TOM NASH (1567-1601 ?) was one of the wild and witty young men of letters of Queen Elizabeth's time. He was born at Lowestoft and was a scholar at St. John's, Cambridge, but it is thought he was expelled for some youthful indiscretion. He afterwards travelled in Italy.

He came to London about 1589, and was a friend and companion of the dramatists Greene, Marlowe, and Peele. He took part with Marlowe in writing Dido Queen of Carthage, and he himself wrote a play, The Isle of Dogs, which is not now extant. For some expressions in the play he was put in prison, and his many enemies made merry over this mishap.

His single play which has been preserved is Will Summer's Last Will and Testament, which was printed in 1600, but appears to have been acted as early as 1592. Will Summers is the famous Court jester of Henry VIII. supposed to come to life again, but the play is not very amusing. The four seasons are amongst the characters represented, and the song of the Spring is sung by Spring herself.

Nash was more famous as a fierce pamphleteer than as a dramatist. He mixed freely in the strife of the Marprelate Controversy, and furiously assailed Dr. Gabriel Harvey, who had insulted the memory of his dead friend Greene.

THOMAS LOVE PEACOCK (1785-1866), born at Weymouth, was the son of a London glass merchant. He himself made a brief trial of business, but gave it up for study and literature. In 1812 he became acquainted with Shelley, and continued to be one of his most trusted friends.
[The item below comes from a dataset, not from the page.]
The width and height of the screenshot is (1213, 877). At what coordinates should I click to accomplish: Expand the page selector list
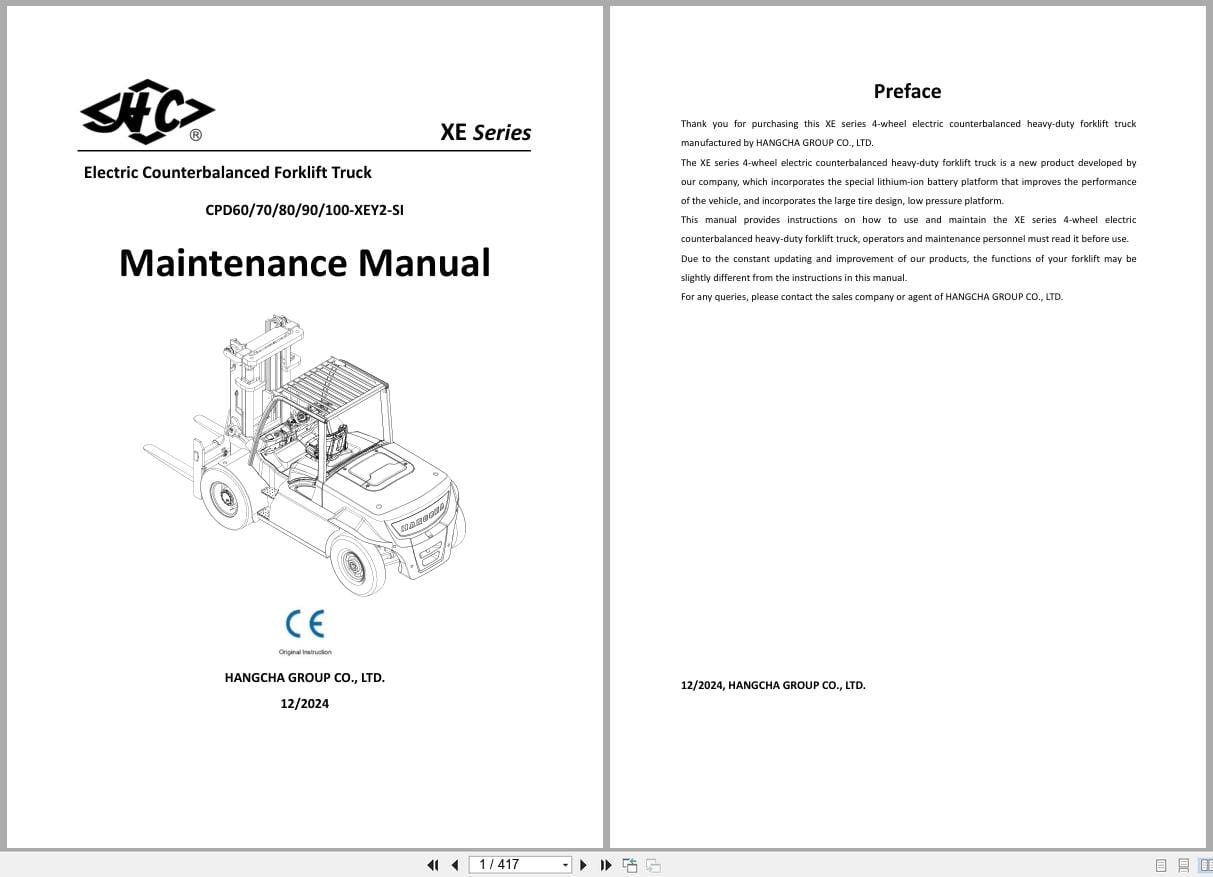click(565, 864)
Peacock's earliest works were poetical: Monks of St. Mark, 1804; Palmyra, 18c6, and at a considerably later date he wrote Rhododaphne, the best of his long poems. But his poems,

though sparkling and amusing, have little of the fire of genius, and Peacock's peculiar powers are best shown in a series of witty and whimsical novels, Headlong Hall, 1815; Nightmare Abbey, 1817; Misfortunes of Elphin, 1829; Crochet Castle, 1831; and Grilly Grange, 1860.

Snatches of verse are interspersed in all of these novels, and in the Misfortunes of Elphin there are fourteen of these little poems, the War Song of Dinas Vawb being one of them. The story itself is a comic satirical rendering of a portion of the legend of Arthur, Taliesin, and other British heroes of the sixth century.